### Work required
Rewrite the items below as a numbered list, leaving out any blank lines.
******
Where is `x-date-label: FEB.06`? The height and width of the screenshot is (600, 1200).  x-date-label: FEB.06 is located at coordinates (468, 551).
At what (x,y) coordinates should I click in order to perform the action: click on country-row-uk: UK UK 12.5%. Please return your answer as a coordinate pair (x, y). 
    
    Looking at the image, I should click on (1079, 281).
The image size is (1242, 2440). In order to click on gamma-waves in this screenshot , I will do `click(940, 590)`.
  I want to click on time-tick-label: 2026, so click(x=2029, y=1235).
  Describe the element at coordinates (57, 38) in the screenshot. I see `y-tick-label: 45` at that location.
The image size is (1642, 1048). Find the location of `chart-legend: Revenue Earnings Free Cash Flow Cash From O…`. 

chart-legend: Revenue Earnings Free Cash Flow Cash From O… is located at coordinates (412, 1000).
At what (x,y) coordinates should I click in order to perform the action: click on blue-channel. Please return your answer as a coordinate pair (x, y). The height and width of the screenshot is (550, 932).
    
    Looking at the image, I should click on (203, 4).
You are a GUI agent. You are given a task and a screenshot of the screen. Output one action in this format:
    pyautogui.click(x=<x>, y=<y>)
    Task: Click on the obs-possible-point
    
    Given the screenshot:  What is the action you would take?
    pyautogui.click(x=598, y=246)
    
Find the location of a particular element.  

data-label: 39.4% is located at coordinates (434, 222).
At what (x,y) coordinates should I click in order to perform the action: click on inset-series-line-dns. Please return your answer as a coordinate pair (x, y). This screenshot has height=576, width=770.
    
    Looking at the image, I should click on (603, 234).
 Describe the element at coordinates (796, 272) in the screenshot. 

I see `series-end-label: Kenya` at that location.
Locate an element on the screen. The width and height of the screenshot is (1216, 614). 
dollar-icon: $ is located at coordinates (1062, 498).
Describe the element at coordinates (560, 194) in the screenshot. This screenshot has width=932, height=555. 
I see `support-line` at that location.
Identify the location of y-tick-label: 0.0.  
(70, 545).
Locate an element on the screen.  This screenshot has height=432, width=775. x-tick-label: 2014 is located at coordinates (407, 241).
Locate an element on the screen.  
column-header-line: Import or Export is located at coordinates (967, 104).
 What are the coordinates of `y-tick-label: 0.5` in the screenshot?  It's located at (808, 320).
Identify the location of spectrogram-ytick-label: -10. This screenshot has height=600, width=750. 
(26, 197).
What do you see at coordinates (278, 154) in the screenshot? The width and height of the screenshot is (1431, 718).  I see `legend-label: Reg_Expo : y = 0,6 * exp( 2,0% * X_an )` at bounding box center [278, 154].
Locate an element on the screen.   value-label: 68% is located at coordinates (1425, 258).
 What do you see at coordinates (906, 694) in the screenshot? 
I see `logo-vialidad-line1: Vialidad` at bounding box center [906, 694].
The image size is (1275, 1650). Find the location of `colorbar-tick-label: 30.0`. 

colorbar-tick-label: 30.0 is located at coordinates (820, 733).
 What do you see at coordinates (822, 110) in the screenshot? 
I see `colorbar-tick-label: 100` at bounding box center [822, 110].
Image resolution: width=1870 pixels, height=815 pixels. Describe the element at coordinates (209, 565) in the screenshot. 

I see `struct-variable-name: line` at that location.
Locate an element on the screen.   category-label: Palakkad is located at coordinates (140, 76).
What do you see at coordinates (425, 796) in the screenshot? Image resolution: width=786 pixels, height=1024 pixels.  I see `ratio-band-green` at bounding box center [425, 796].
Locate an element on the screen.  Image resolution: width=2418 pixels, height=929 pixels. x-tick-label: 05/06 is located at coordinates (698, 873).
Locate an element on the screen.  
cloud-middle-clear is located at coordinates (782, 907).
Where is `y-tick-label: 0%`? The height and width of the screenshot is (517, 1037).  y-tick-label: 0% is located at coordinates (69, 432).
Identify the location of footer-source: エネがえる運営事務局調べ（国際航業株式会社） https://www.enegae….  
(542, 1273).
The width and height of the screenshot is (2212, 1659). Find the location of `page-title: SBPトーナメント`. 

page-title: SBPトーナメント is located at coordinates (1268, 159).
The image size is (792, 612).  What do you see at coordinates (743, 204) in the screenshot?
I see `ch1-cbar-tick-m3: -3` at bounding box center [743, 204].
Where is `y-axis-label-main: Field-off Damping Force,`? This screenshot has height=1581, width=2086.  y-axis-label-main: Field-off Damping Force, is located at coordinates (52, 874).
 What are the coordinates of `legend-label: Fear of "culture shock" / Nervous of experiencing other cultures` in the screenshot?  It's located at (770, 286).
******
### Output of the exercise
1. Where is `x-date-label: FEB.06`? The height and width of the screenshot is (600, 1200).  x-date-label: FEB.06 is located at coordinates (468, 551).
2. At what (x,y) coordinates should I click in order to perform the action: click on country-row-uk: UK UK 12.5%. Please return your answer as a coordinate pair (x, y). 
3.     Looking at the image, I should click on (1079, 281).
4. The image size is (1242, 2440). In order to click on gamma-waves in this screenshot , I will do `click(940, 590)`.
5.   I want to click on time-tick-label: 2026, so click(x=2029, y=1235).
6.   Describe the element at coordinates (57, 38) in the screenshot. I see `y-tick-label: 45` at that location.
7. The image size is (1642, 1048). Find the location of `chart-legend: Revenue Earnings Free Cash Flow Cash From O…`. 
8. chart-legend: Revenue Earnings Free Cash Flow Cash From O… is located at coordinates (412, 1000).
9. At what (x,y) coordinates should I click in order to perform the action: click on blue-channel. Please return your answer as a coordinate pair (x, y). The height and width of the screenshot is (550, 932).
10.     Looking at the image, I should click on (203, 4).
11. You are a GUI agent. You are given a task and a screenshot of the screen. Output one action in this format:
12.     pyautogui.click(x=<x>, y=<y>)
13.     Task: Click on the obs-possible-point
14.     Given the screenshot:  What is the action you would take?
15.     pyautogui.click(x=598, y=246)
16. Find the location of a particular element.  
17. data-label: 39.4% is located at coordinates (434, 222).
18. At what (x,y) coordinates should I click in order to perform the action: click on inset-series-line-dns. Please return your answer as a coordinate pair (x, y). This screenshot has height=576, width=770.
19.     Looking at the image, I should click on (603, 234).
20.  Describe the element at coordinates (796, 272) in the screenshot. 
21. I see `series-end-label: Kenya` at that location.
22. Locate an element on the screen. The width and height of the screenshot is (1216, 614). 
23. dollar-icon: $ is located at coordinates (1062, 498).
24. Describe the element at coordinates (560, 194) in the screenshot. This screenshot has width=932, height=555. 
25. I see `support-line` at that location.
26. Identify the location of y-tick-label: 0.0.  
27. (70, 545).
28. Locate an element on the screen.  This screenshot has height=432, width=775. x-tick-label: 2014 is located at coordinates (407, 241).
29. Locate an element on the screen.  
30. column-header-line: Import or Export is located at coordinates (967, 104).
31.  What are the coordinates of `y-tick-label: 0.5` in the screenshot?  It's located at (808, 320).
32. Identify the location of spectrogram-ytick-label: -10. This screenshot has height=600, width=750. 
33. (26, 197).
34. What do you see at coordinates (278, 154) in the screenshot? The width and height of the screenshot is (1431, 718).  I see `legend-label: Reg_Expo : y = 0,6 * exp( 2,0% * X_an )` at bounding box center [278, 154].
35. Locate an element on the screen.   value-label: 68% is located at coordinates (1425, 258).
36.  What do you see at coordinates (906, 694) in the screenshot? 
37. I see `logo-vialidad-line1: Vialidad` at bounding box center [906, 694].
38. The image size is (1275, 1650). Find the location of `colorbar-tick-label: 30.0`. 
39. colorbar-tick-label: 30.0 is located at coordinates (820, 733).
40.  What do you see at coordinates (822, 110) in the screenshot? 
41. I see `colorbar-tick-label: 100` at bounding box center [822, 110].
42. Image resolution: width=1870 pixels, height=815 pixels. Describe the element at coordinates (209, 565) in the screenshot. 
43. I see `struct-variable-name: line` at that location.
44. Locate an element on the screen.   category-label: Palakkad is located at coordinates (140, 76).
45. What do you see at coordinates (425, 796) in the screenshot? Image resolution: width=786 pixels, height=1024 pixels.  I see `ratio-band-green` at bounding box center [425, 796].
46. Locate an element on the screen.  Image resolution: width=2418 pixels, height=929 pixels. x-tick-label: 05/06 is located at coordinates (698, 873).
47. Locate an element on the screen.  
48. cloud-middle-clear is located at coordinates (782, 907).
49. Where is `y-tick-label: 0%`? The height and width of the screenshot is (517, 1037).  y-tick-label: 0% is located at coordinates (69, 432).
50. Identify the location of footer-source: エネがえる運営事務局調べ（国際航業株式会社） https://www.enegae….  
51. (542, 1273).
52. The width and height of the screenshot is (2212, 1659). Find the location of `page-title: SBPトーナメント`. 
53. page-title: SBPトーナメント is located at coordinates (1268, 159).
54. The image size is (792, 612).  What do you see at coordinates (743, 204) in the screenshot?
55. I see `ch1-cbar-tick-m3: -3` at bounding box center [743, 204].
56. Where is `y-axis-label-main: Field-off Damping Force,`? This screenshot has height=1581, width=2086.  y-axis-label-main: Field-off Damping Force, is located at coordinates (52, 874).
57.  What are the coordinates of `legend-label: Fear of "culture shock" / Nervous of experiencing other cultures` in the screenshot?  It's located at (770, 286).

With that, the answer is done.